Certification EN ISO 13485

EN ISO 13485 is similar in scope and intention to ISO 9001, but it contains additional requirements for medical devices and excludes certain provisions of ISO 9001. For this reason, in most countries certification to ISO 9001 is not an acceptable substitute for certification to EN ISO 13485.

Based on a functioning management system, individual company structures can be precisely tailored to the specific needs and specifications of the individual customer. Operational procedures can be designed so as to be flexible, and everybody benefits.  

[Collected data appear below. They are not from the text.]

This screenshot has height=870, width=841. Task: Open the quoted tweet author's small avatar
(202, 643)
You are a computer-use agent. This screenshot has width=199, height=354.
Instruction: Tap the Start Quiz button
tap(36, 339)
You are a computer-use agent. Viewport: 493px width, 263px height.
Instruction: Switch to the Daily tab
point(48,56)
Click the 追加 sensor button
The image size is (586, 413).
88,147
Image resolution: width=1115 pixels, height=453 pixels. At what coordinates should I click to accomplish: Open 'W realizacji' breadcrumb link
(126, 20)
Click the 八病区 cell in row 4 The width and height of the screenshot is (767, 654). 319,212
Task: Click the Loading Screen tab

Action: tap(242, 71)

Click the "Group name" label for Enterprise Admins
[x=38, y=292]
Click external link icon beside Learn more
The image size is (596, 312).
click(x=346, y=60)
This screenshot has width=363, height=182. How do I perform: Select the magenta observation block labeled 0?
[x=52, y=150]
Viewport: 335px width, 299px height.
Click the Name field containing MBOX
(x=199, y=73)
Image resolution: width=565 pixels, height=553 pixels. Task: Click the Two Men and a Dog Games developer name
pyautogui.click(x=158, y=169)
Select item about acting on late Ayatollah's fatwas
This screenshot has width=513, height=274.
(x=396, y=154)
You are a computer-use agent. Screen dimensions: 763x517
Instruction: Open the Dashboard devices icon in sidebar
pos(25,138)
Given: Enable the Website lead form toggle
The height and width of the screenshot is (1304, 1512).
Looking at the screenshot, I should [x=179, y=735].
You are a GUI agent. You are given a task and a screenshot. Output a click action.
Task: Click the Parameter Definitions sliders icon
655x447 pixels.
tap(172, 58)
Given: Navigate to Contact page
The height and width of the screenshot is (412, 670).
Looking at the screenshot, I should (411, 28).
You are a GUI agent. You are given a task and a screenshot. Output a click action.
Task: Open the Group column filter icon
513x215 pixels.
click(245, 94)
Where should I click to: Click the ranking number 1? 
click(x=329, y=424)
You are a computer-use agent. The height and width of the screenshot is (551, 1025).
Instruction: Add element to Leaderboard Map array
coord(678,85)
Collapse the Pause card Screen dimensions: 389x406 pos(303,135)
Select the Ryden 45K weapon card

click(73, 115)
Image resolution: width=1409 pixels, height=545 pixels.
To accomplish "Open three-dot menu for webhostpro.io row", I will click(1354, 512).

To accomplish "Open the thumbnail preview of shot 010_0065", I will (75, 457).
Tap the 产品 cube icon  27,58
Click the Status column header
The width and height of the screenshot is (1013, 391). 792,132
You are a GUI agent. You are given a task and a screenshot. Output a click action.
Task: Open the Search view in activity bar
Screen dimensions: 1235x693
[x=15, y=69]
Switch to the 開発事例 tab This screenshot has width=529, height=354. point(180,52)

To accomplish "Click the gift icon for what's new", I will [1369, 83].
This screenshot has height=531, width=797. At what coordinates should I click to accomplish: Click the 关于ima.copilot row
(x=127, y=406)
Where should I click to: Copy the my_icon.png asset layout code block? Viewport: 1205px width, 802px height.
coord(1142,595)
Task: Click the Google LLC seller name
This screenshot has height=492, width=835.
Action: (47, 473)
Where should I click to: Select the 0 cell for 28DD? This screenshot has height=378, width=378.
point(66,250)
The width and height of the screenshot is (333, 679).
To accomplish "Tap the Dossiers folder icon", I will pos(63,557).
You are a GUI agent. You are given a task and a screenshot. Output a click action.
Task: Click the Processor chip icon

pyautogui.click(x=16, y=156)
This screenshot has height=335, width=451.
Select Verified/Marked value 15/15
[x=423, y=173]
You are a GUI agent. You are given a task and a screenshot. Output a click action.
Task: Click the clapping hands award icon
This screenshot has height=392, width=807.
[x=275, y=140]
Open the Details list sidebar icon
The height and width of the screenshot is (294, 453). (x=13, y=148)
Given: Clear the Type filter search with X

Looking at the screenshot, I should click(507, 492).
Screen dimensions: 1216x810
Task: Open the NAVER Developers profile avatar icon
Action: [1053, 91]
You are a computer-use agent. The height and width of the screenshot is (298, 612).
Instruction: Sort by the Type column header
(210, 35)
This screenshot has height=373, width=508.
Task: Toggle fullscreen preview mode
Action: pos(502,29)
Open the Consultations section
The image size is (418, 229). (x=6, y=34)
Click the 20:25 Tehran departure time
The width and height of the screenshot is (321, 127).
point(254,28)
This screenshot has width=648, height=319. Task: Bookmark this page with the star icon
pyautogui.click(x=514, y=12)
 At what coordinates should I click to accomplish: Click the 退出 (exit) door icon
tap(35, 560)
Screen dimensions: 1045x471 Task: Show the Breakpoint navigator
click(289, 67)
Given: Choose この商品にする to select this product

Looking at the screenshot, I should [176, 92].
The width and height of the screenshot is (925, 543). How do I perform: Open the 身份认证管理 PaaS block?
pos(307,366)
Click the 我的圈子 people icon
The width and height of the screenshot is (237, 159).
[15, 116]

The manufacturer places Class I products on the market on his own responsibility. For products of Classes Im, Is, Ir, IIa, IIb and III, a conformity assessment procedure with the involvement of a Notified Body is needed. TÜV NORD CERT is a Notified Body as per Regulation (EU) 2017/745 on medical devices.

- Continual improvement

- Prevention of nonconformity

- Control of the supply chain

- Identification and monitoring of quality-related key indicators

- Product safety

- Determination of customer satisfaction

- Product and process development are considered separately

- Interdisciplinary cooperation

- Implementation and monitoring of a QM system for medical devices including components and the original raw materials used in manufacture, along with any related services.

A QM system according to EN ISO 13485 provides the ideal basis for modern organizations of every size to demonstrate competence and efficiency at home and abroad. Internal work processes, responsibilities and authorities are taken fully into account, as is the regulation of processes for interaction with customers and business partners.